**The request**: Express the entries between the lines containing "You are a GUI" and "click(178, 64)", inclusive, as a two-column CSV with columns "prompt" and "response" and one row per entry. Put each field in quotes, replace line breaks with spaces, and leave out the pictures.

**Material to process**:

==================================================

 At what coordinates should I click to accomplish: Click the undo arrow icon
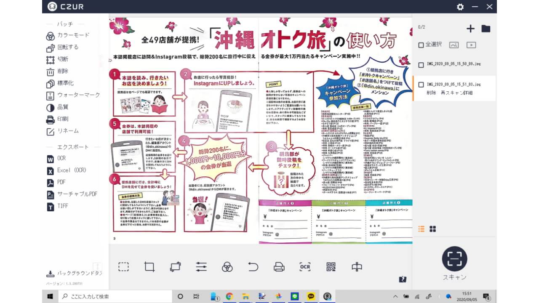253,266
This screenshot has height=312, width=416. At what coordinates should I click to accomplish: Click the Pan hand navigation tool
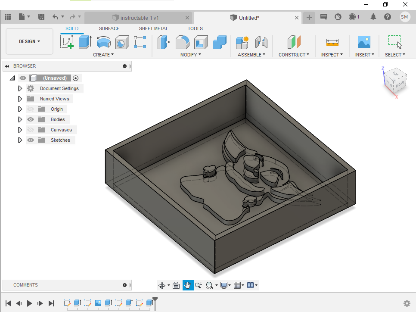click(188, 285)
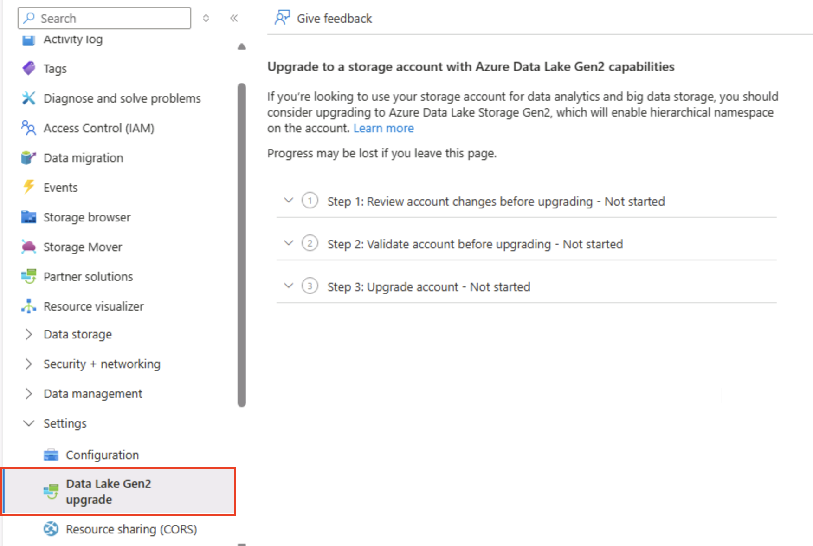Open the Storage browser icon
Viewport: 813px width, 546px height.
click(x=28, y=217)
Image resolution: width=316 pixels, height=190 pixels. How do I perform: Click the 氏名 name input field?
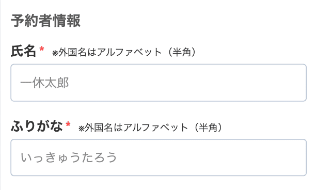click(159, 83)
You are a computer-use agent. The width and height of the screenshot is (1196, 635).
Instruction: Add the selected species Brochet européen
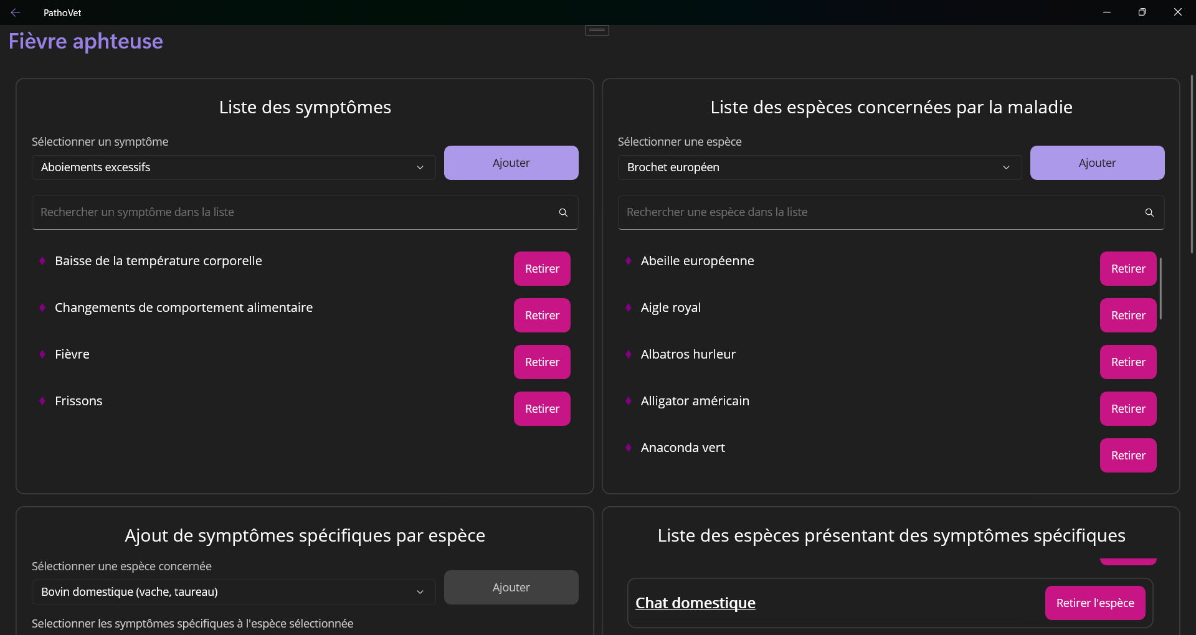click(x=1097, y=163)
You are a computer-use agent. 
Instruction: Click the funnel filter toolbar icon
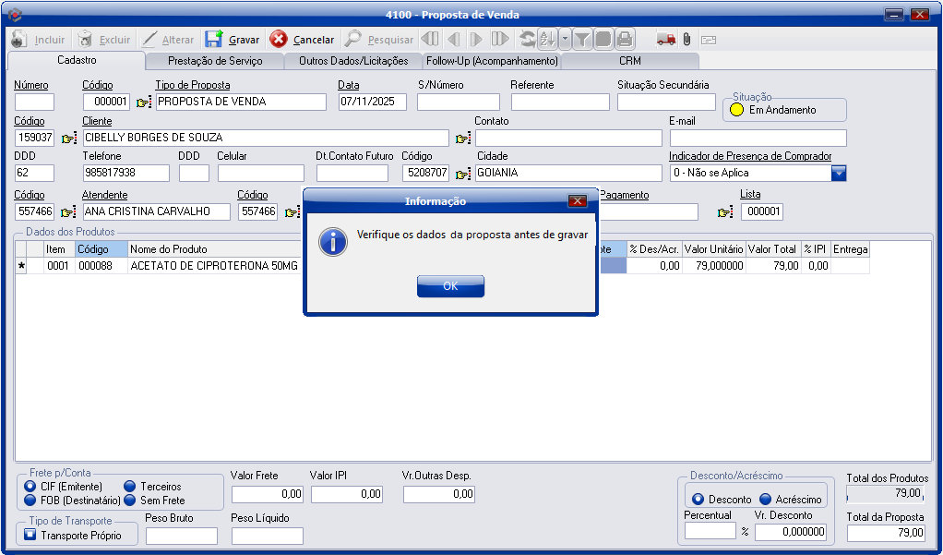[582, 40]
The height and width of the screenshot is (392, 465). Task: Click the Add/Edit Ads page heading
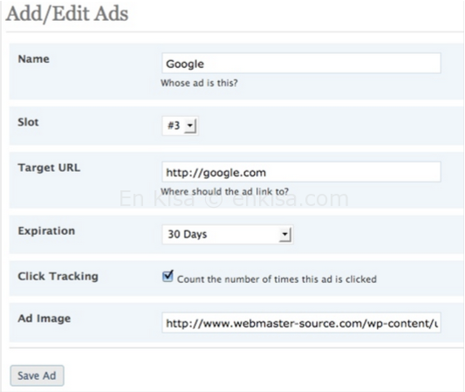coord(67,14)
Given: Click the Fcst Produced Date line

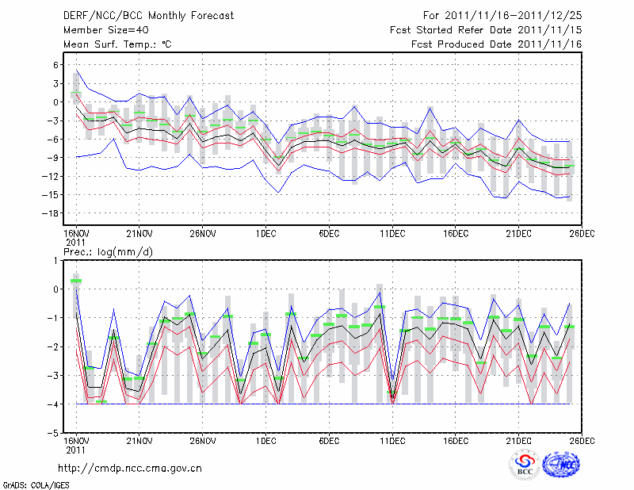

==================================================

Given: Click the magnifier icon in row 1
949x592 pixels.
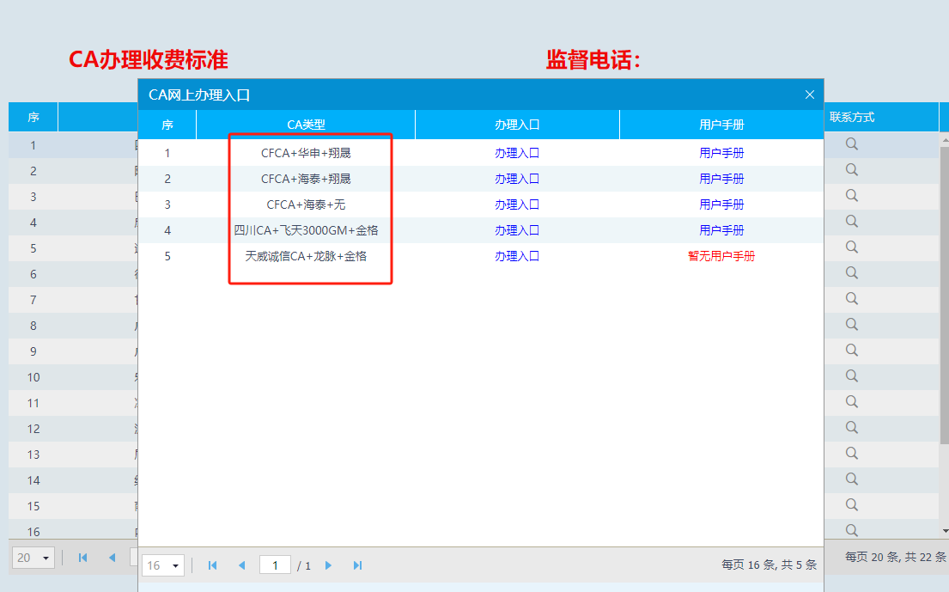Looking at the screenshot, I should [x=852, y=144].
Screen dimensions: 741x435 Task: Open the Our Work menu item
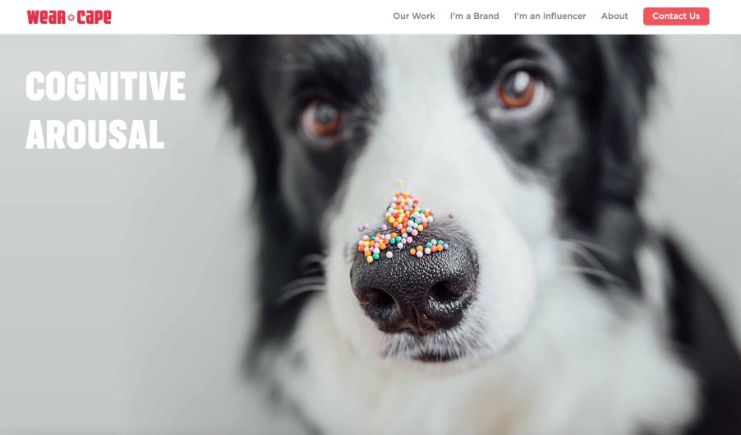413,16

==================================================

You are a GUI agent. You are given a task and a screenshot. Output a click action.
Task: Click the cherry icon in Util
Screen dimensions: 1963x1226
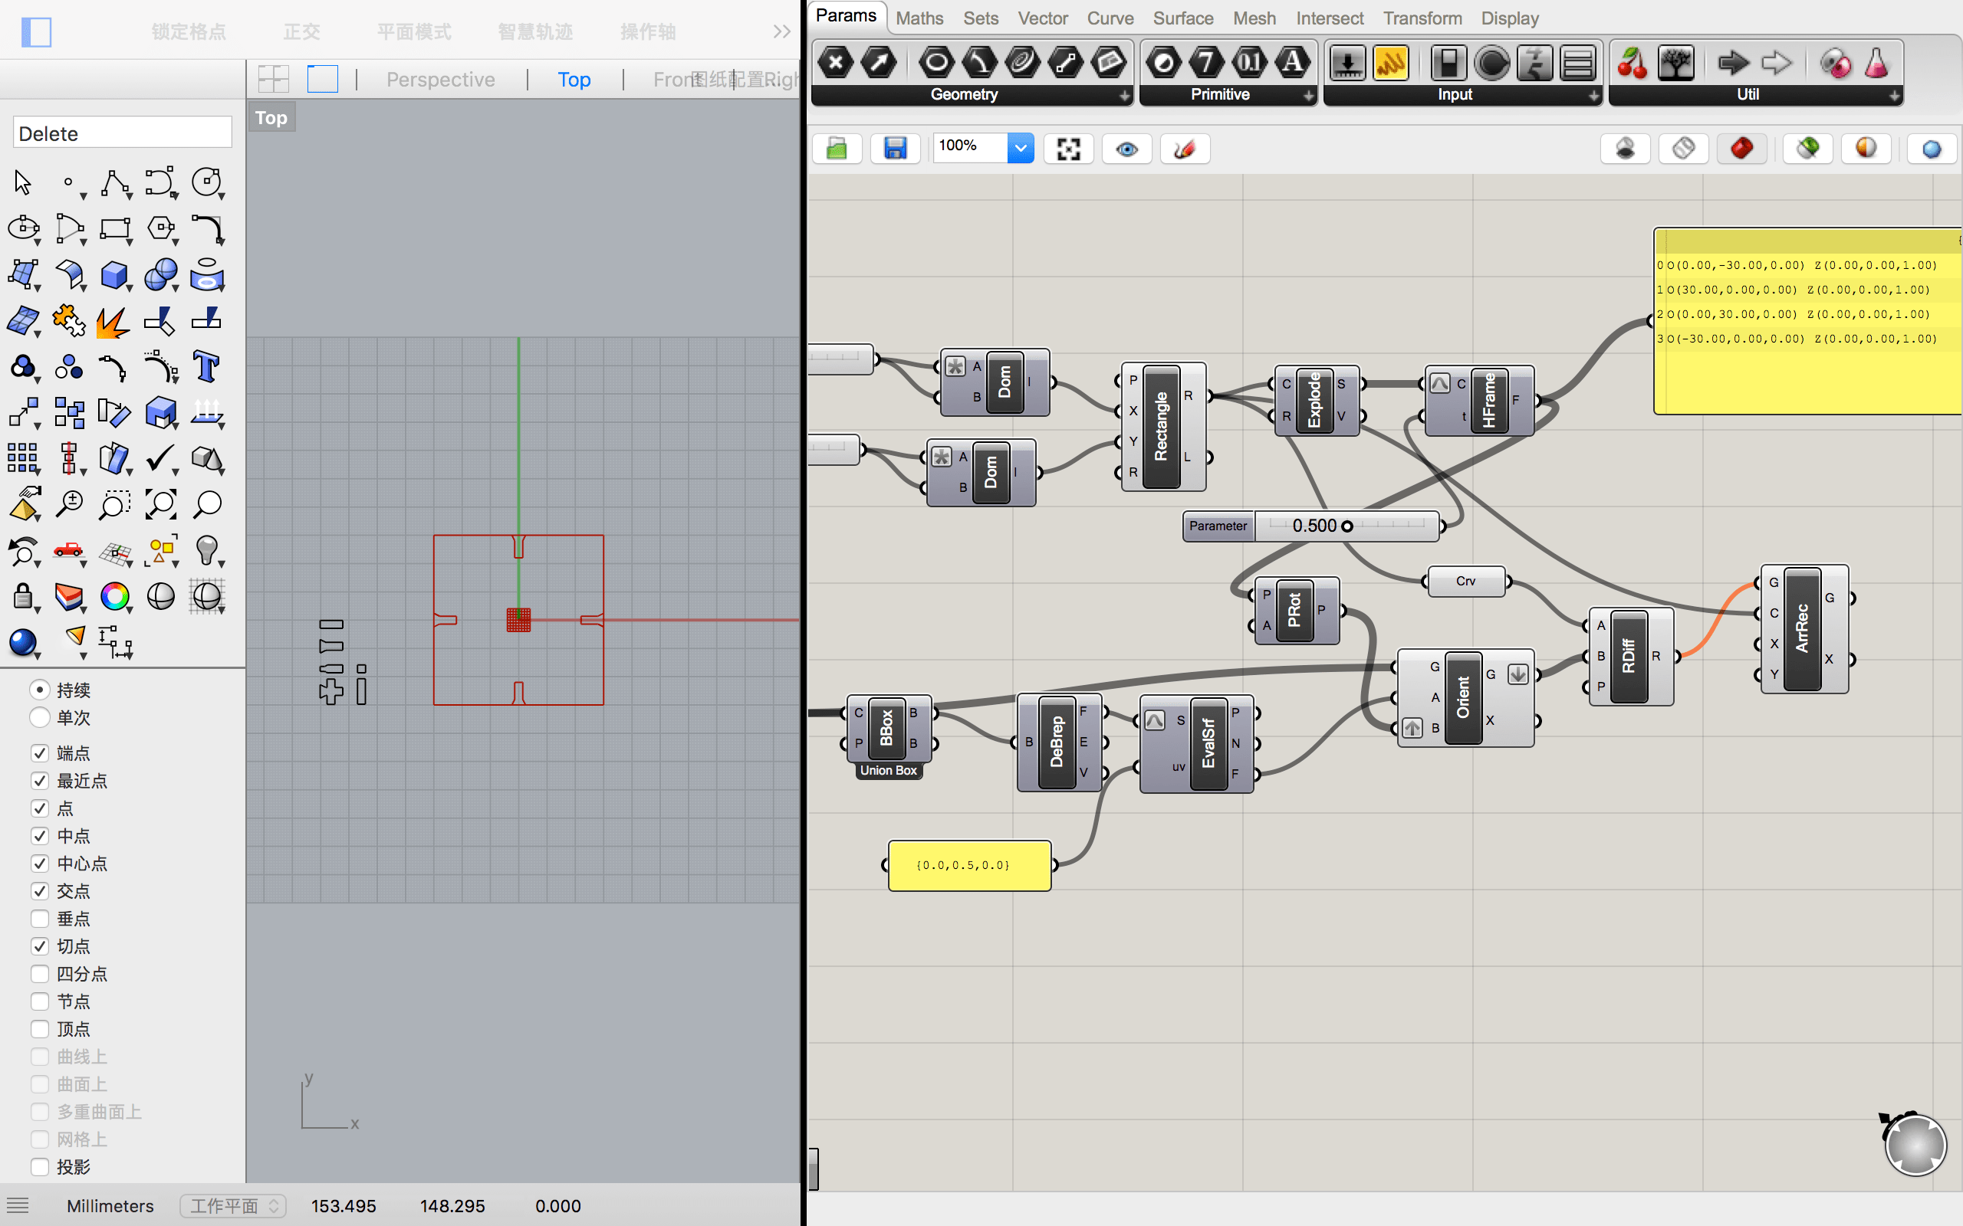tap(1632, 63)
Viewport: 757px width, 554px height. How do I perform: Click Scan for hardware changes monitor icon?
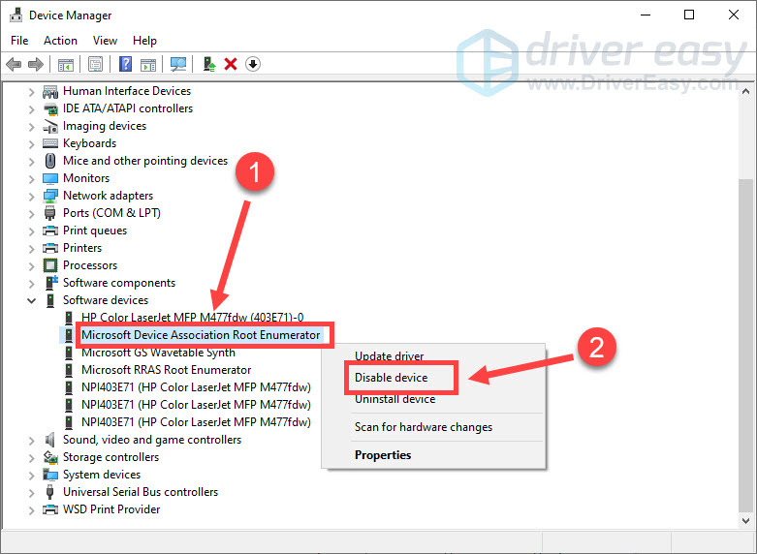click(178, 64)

==================================================

**Final result**:
prompt,response
"You are a GUI agent. You are given a task and a screenshot. Output a click action. Task: Click the cherry icon in Util Screen dimensions: 1963x1226","tap(1632, 63)"
"Viewport: 757px width, 554px height. How do I perform: Click Scan for hardware changes monitor icon?","click(178, 64)"